(Data items)
— BEGIN —
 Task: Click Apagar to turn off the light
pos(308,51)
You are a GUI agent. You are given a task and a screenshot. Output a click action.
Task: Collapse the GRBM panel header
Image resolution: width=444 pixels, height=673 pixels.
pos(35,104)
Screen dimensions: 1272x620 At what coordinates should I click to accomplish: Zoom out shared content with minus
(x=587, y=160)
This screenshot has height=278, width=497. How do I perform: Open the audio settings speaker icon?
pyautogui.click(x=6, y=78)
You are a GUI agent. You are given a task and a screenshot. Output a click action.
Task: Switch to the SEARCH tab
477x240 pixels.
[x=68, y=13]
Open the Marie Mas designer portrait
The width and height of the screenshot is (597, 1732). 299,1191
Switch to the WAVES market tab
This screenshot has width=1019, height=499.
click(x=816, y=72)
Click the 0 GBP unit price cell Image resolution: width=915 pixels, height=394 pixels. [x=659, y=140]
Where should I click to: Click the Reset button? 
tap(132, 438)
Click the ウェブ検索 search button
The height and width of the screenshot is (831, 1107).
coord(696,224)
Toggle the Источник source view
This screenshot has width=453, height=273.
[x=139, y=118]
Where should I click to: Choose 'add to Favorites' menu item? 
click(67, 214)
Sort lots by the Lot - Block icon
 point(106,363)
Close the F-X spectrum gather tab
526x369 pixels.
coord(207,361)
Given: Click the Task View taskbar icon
— END —
* [Goal of the exercise]:
Rewrite the entries from the line containing "Where should I click to: Choose" through the last entry, inclusive, replacing "icon" with "button" and leaving everything else unchanged.

* [Answer to the task]:
Where should I click to: Choose 'add to Favorites' menu item? 
click(67, 214)
Sort lots by the Lot - Block button
 point(106,363)
Close the F-X spectrum gather tab
526x369 pixels.
coord(207,361)
Given: Click the Task View taskbar button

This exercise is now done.